Figure 7.

MLL dominant negative mutants inhibit the colony-forming ability of wild-type myeloid progenitors. A, experimental procedure (see Materials and Methods). B, interaction of transduced MLL dominant negative mutants with endogenous menin in GFP-sorted BM cells. Equal amounts of cell extracts from GFP-positive–sorted BM cells were immunoprecipitated with M2 anti-FLAG monoclonal antibody and then immunoblotted with anti-menin polyclonal antibodies. A 5% aliquot of each cell lysate was analyzed by Western blot as control for endogenous levels of menin (Input).

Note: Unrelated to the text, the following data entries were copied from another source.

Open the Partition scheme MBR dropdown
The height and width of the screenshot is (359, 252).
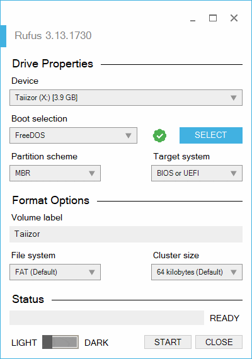coord(55,173)
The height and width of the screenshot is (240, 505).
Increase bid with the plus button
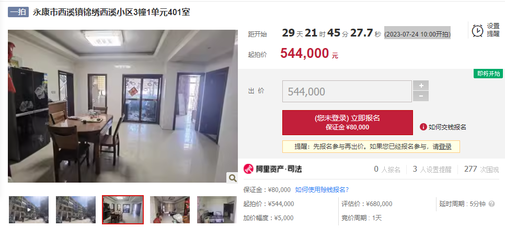(421, 86)
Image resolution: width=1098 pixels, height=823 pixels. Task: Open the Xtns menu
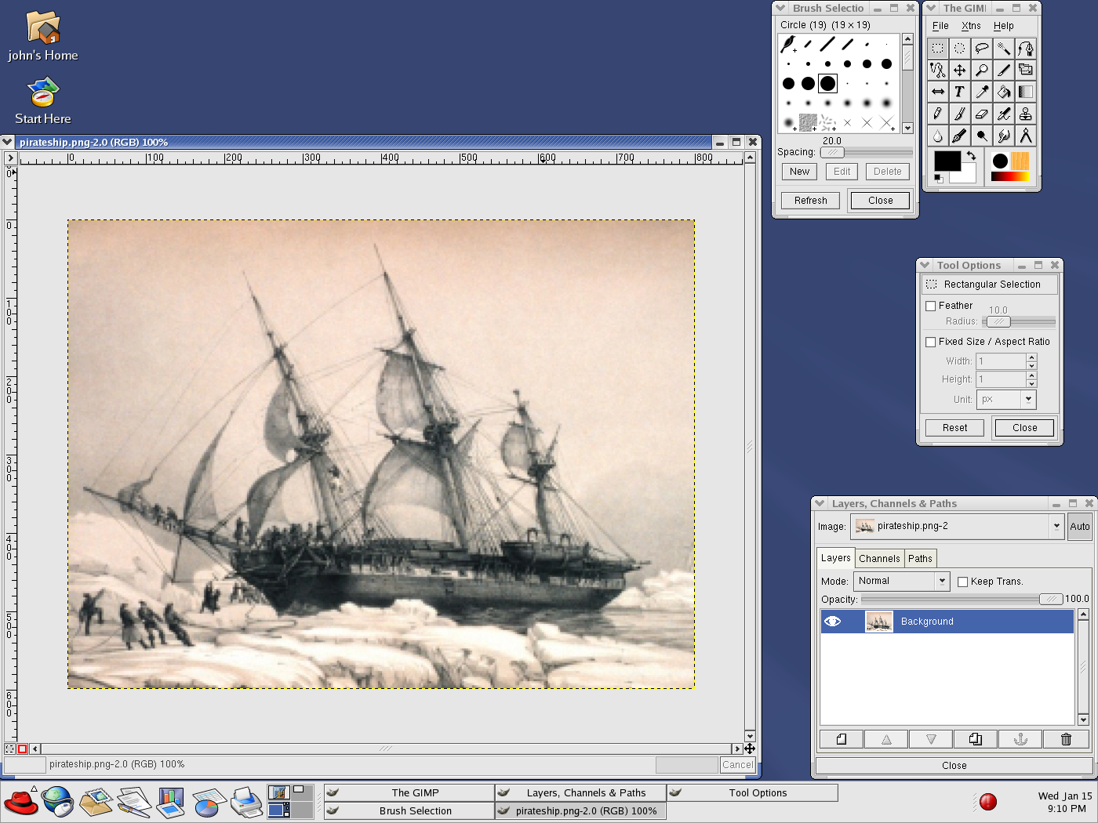pos(971,26)
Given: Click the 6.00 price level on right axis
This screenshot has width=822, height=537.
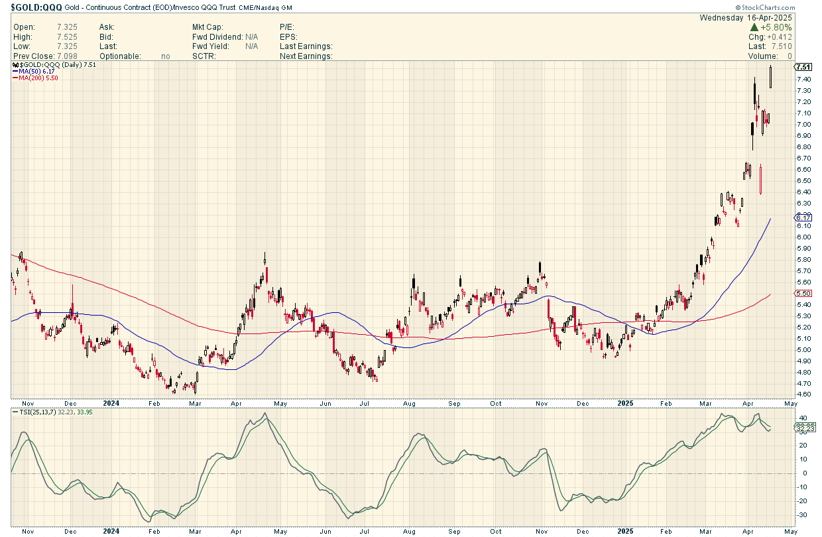Looking at the screenshot, I should click(803, 237).
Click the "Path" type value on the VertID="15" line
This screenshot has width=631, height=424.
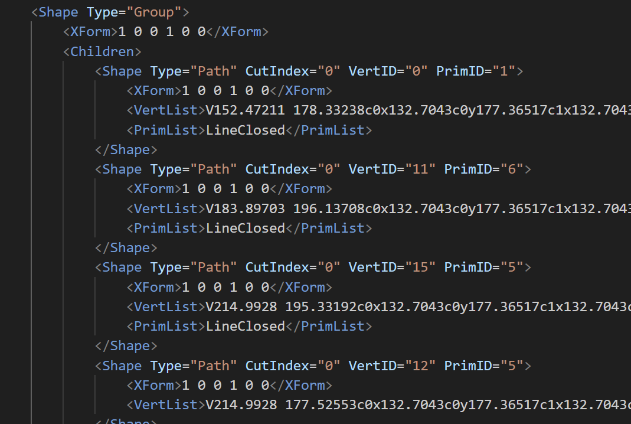pyautogui.click(x=213, y=267)
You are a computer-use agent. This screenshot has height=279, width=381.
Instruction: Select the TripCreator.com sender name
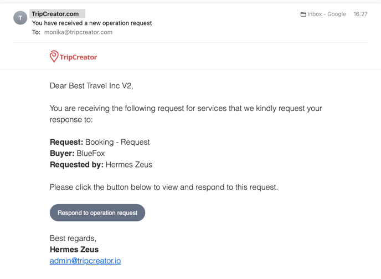pos(55,14)
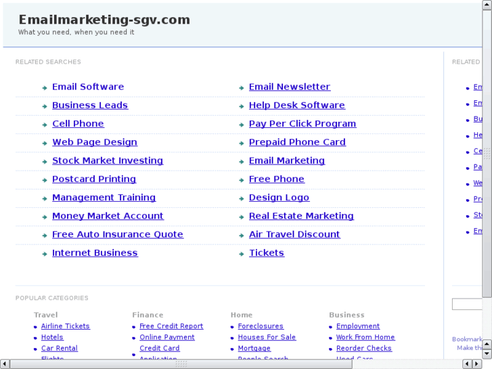Click the horizontal scrollbar left arrow
The image size is (492, 369).
point(5,364)
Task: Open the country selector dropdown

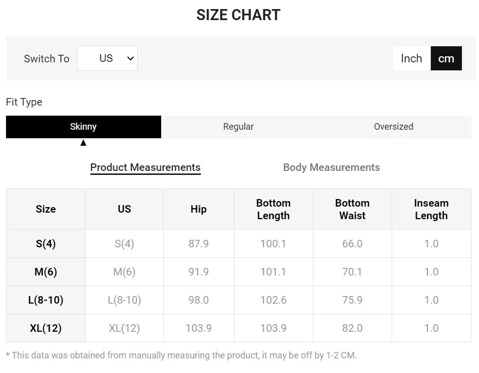Action: click(x=107, y=58)
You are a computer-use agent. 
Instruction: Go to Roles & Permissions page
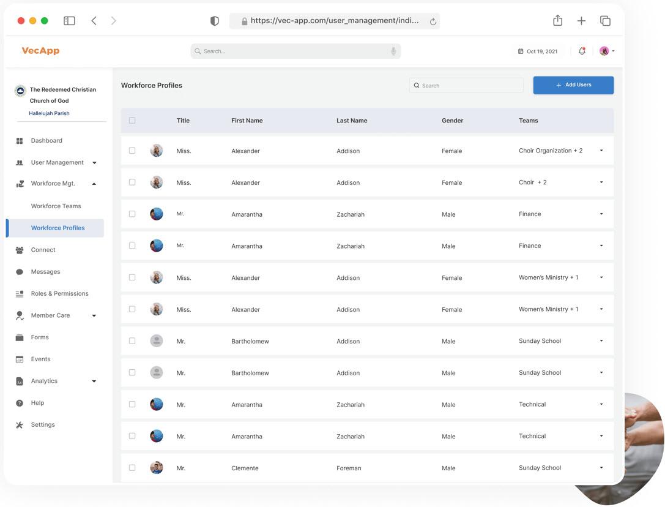(59, 294)
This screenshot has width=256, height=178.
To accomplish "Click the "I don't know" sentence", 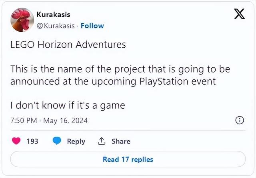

C, results of methylcellulose colony-forming assay summarized as a percentage of GFP-positive CFU obtained from 2 × 10⁴ transduced cells at 7 to 10 d from plating. Wild-type myeloid progenitor cells transduced with MLL dominant negative fragments with high menin-binding avidity show a reduced percentage of GFP-positive colonies compared with cells transduced with MLL fragments with weak or no interaction with menin (MLL2–35) or GFP alone. Bars, SD. D, morphology and density of GFP-positive colonies at 14 d from second methylcellulose plating. E, Wright-Giemsa–stained cytospins of cells obtained from colonies at the second round of plating in methylcellulose.